When we first discussed how Builder works, we assumed that it employed a vision-agent, See, to locate the various blocks it needs. However, we never discussed how See itself might work. A person simply looks and sees — but that's more complicated than it seems. For instance, even a simple cube looks different from each point of view, since as you move, the images it makes inside your eye keep changing in both shape and size.
How strange and dangerous moving would be if every step made everything seem wholly new! But that's not how it seems to us. When we move to the right, so that A becomes invisible, we remember what we learned when we saw it, and it still seems part of what we're seeing now. How can this be? Here is a theory of why things seem to stay the same, even when what we see of them keeps changing as we move around.
Frame-Arrays. When we move, our vision-systems switch among a family of different frames that all use the same terminals.
I'll use the term frame-arrays for these groups of frames that share the same terminals. When you represent a thing's details with a frame-array, you can continue to move around yet keep in mind all that you've observed from those different viewpoints, even though you've never seen them all at once. This gives us the wonderful ability to conceive of all of an object's different views as aspects of a single thing.

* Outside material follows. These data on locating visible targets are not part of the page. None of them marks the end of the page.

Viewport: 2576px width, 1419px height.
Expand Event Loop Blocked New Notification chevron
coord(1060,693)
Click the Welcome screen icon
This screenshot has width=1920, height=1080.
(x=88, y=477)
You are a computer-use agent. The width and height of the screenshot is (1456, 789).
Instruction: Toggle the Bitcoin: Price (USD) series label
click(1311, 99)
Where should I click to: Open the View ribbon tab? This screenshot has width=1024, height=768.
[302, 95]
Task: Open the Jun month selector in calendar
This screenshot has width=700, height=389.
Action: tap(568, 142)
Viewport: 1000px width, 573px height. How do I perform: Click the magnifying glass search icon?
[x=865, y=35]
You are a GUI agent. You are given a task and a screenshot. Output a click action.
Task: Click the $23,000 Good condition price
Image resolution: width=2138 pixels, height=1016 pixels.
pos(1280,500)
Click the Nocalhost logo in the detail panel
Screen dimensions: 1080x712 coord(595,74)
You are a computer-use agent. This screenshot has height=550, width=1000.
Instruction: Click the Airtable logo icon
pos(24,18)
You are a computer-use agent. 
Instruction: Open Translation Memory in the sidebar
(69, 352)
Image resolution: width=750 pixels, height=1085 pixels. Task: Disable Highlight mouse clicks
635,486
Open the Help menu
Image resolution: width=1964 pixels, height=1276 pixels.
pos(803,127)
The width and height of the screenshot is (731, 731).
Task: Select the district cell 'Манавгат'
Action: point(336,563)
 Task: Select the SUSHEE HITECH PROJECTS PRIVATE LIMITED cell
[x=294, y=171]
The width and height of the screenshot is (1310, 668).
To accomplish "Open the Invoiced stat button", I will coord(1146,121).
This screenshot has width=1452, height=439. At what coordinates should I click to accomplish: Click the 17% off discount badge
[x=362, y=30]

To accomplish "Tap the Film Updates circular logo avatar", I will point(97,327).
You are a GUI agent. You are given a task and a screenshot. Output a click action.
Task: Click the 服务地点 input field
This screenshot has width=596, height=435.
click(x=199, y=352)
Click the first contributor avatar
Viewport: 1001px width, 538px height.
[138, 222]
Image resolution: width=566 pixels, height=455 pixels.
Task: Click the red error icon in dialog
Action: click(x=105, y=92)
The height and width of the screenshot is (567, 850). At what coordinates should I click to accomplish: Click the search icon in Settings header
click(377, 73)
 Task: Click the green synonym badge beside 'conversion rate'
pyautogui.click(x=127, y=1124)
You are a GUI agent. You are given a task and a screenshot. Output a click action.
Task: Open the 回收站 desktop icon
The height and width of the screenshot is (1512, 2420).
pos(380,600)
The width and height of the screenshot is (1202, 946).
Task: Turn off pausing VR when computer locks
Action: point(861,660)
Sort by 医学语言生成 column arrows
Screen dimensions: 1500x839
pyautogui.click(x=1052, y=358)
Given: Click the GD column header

I do not mean to suggest that every time you see a new object you build a brand-new frame-array for it. First, you try to match what you see to the frame-arrays in the memories you have accumulated and refined over periods of many years. How do frame-arrays originate? I would assume that this underlying pattern — of families of frames that all share common terminals — is built into the architectures of major sections of the brain. But although that pattern is built in, developing the skills for using it involves each child in more than a decade of predestined learning.